Recast the records below as a Markdown table with the columns Row and Entry. Number each non-blank line in order and leave blank lines out.
Top of Material shown
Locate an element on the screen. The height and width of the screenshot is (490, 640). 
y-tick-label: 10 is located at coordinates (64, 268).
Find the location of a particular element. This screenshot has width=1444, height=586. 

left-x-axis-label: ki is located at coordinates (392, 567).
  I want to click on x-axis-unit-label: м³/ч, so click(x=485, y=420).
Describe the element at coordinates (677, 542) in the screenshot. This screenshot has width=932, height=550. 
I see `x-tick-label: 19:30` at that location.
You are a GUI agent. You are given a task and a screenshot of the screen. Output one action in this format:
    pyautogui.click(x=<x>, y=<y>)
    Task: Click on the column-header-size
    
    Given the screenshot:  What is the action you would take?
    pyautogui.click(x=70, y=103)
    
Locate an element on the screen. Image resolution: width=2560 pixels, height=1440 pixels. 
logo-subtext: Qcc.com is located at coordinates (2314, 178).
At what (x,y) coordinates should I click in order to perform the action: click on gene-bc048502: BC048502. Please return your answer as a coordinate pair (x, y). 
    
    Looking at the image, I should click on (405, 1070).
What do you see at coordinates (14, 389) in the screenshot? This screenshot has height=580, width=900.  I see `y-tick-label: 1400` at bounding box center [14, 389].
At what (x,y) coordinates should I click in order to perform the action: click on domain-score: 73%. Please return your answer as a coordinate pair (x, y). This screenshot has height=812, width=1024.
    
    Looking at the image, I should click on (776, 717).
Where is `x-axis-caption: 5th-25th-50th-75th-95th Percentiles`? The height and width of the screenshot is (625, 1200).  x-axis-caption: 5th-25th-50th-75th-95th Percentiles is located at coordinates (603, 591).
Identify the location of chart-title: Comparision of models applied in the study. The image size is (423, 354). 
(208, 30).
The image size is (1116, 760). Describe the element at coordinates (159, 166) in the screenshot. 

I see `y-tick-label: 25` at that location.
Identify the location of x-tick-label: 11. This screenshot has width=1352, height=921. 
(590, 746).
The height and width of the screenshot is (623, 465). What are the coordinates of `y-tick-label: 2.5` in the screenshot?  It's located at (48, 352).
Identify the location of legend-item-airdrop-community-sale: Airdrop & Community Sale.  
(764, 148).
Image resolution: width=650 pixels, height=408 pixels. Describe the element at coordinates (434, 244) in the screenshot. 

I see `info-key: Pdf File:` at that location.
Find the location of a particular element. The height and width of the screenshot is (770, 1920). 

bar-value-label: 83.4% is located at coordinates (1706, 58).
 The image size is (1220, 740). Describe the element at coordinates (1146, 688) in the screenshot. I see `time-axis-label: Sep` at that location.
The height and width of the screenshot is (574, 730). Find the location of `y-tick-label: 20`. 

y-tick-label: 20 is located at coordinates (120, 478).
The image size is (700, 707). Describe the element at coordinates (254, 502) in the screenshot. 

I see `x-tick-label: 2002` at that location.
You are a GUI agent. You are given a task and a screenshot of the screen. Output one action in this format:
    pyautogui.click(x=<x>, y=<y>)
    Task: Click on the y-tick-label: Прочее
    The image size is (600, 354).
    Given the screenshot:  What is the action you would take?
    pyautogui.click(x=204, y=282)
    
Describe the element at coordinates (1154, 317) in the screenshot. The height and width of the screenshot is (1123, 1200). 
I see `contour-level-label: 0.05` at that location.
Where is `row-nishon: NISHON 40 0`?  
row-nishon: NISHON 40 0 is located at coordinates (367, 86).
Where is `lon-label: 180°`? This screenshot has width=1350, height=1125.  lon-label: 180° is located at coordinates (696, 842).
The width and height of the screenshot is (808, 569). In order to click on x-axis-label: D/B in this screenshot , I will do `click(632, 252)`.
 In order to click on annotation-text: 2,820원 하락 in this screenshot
Bottom of Material shown
» **Answer space**:
| Row | Entry |
|---|---|
| 1 | Locate an element on the screen. The height and width of the screenshot is (490, 640).  |
| 2 | y-tick-label: 10 is located at coordinates (64, 268). |
| 3 | Find the location of a particular element. This screenshot has width=1444, height=586.  |
| 4 | left-x-axis-label: ki is located at coordinates (392, 567). |
| 5 |   I want to click on x-axis-unit-label: м³/ч, so click(x=485, y=420). |
| 6 | Describe the element at coordinates (677, 542) in the screenshot. This screenshot has width=932, height=550.  |
| 7 | I see `x-tick-label: 19:30` at that location. |
| 8 | You are a GUI agent. You are given a task and a screenshot of the screen. Output one action in this format: |
| 9 |     pyautogui.click(x=<x>, y=<y>) |
| 10 |     Task: Click on the column-header-size |
| 11 |     Given the screenshot:  What is the action you would take? |
| 12 |     pyautogui.click(x=70, y=103) |
| 13 | Locate an element on the screen. Image resolution: width=2560 pixels, height=1440 pixels.  |
| 14 | logo-subtext: Qcc.com is located at coordinates (2314, 178). |
| 15 | At what (x,y) coordinates should I click in order to perform the action: click on gene-bc048502: BC048502. Please return your answer as a coordinate pair (x, y).  |
| 16 |     Looking at the image, I should click on (405, 1070). |
| 17 | What do you see at coordinates (14, 389) in the screenshot? This screenshot has height=580, width=900.  I see `y-tick-label: 1400` at bounding box center [14, 389]. |
| 18 | At what (x,y) coordinates should I click in order to perform the action: click on domain-score: 73%. Please return your answer as a coordinate pair (x, y). This screenshot has height=812, width=1024. |
| 19 |     Looking at the image, I should click on (776, 717). |
| 20 | Where is `x-axis-caption: 5th-25th-50th-75th-95th Percentiles`? The height and width of the screenshot is (625, 1200).  x-axis-caption: 5th-25th-50th-75th-95th Percentiles is located at coordinates (603, 591). |
| 21 | Identify the location of chart-title: Comparision of models applied in the study. The image size is (423, 354).  |
| 22 | (208, 30). |
| 23 | The image size is (1116, 760). Describe the element at coordinates (159, 166) in the screenshot.  |
| 24 | I see `y-tick-label: 25` at that location. |
| 25 | Identify the location of x-tick-label: 11. This screenshot has width=1352, height=921.  |
| 26 | (590, 746). |
| 27 | The height and width of the screenshot is (623, 465). What are the coordinates of `y-tick-label: 2.5` in the screenshot?  It's located at (48, 352). |
| 28 | Identify the location of legend-item-airdrop-community-sale: Airdrop & Community Sale.   |
| 29 | (764, 148). |
| 30 | Image resolution: width=650 pixels, height=408 pixels. Describe the element at coordinates (434, 244) in the screenshot.  |
| 31 | I see `info-key: Pdf File:` at that location. |
| 32 | Find the location of a particular element. The height and width of the screenshot is (770, 1920).  |
| 33 | bar-value-label: 83.4% is located at coordinates (1706, 58). |
| 34 |  The image size is (1220, 740). Describe the element at coordinates (1146, 688) in the screenshot. I see `time-axis-label: Sep` at that location. |
| 35 | The height and width of the screenshot is (574, 730). Find the location of `y-tick-label: 20`.  |
| 36 | y-tick-label: 20 is located at coordinates (120, 478). |
| 37 | The image size is (700, 707). Describe the element at coordinates (254, 502) in the screenshot.  |
| 38 | I see `x-tick-label: 2002` at that location. |
| 39 | You are a GUI agent. You are given a task and a screenshot of the screen. Output one action in this format: |
| 40 |     pyautogui.click(x=<x>, y=<y>) |
| 41 |     Task: Click on the y-tick-label: Прочее |
| 42 |     The image size is (600, 354). |
| 43 |     Given the screenshot:  What is the action you would take? |
| 44 |     pyautogui.click(x=204, y=282) |
| 45 | Describe the element at coordinates (1154, 317) in the screenshot. The height and width of the screenshot is (1123, 1200).  |
| 46 | I see `contour-level-label: 0.05` at that location. |
| 47 | Where is `row-nishon: NISHON 40 0`?   |
| 48 | row-nishon: NISHON 40 0 is located at coordinates (367, 86). |
| 49 | Where is `lon-label: 180°`? This screenshot has width=1350, height=1125.  lon-label: 180° is located at coordinates (696, 842). |
| 50 | The width and height of the screenshot is (808, 569). In order to click on x-axis-label: D/B in this screenshot , I will do `click(632, 252)`. |
| 51 |  In order to click on annotation-text: 2,820원 하락 in this screenshot |